In 2017, The Infatuation's Aimee Rizzo recommend taking advantage of happy hour and wrote, "Not only is it a fantastic space to go for fancy cocktails, but the dinner menu also has some pretty great South American small plates." In her 2023 overview of where to eat and drink in Pioneer Square, she said the cheeseburger is "so good we'd wait in a DMV line for one". Rizzo also included Dead Line in 2023 lists of the city's best burgers and 19 best bars in Seattle. Michelle Morton included Dead Line in the Daily Hives 2019 list of 11 of Seattle's best cocktail bars.
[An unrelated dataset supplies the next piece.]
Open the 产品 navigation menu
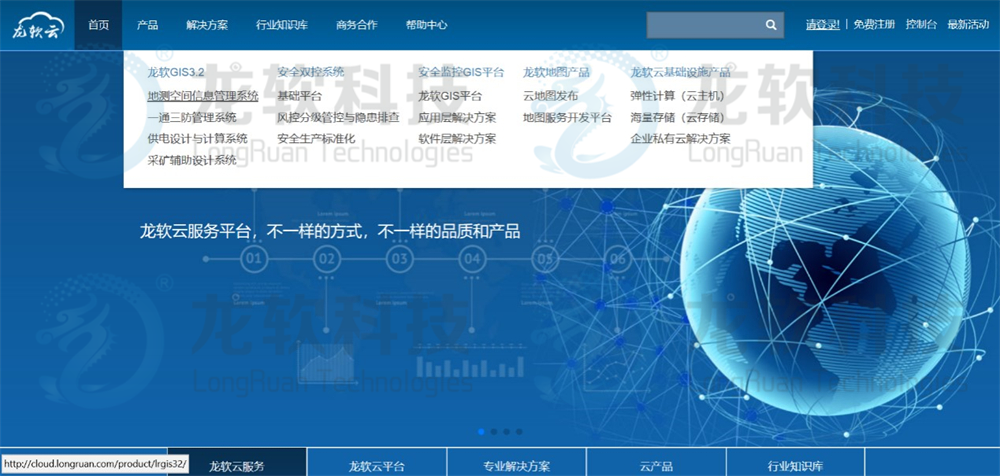Screen dimensions: 1000x476 click(147, 25)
AJ Rathbun of Seattle Magazine said, "Dead Line aims for a 1920s vibe and I think it works, especially with the dandy music selection ranging from era classics like the Ink Spots Into Each Life Some Rain Must Fall (a personal fave) to modern covers done swing- and big band-style. There's also The Gold Room in back, which has thick carpets, wing-back couches and period seats, and a lower volume. Designed for private parties, it serves as an additional spot for people who aren't looking for food, but prefer a mellower space to sip their drinks." Seattle Metropolitan's Stefan Milne said, "If Baz Luhrmann's 2013 The Great Gatsby boondoggle were a cocktail lounge, it might feel a lot like Dead Line."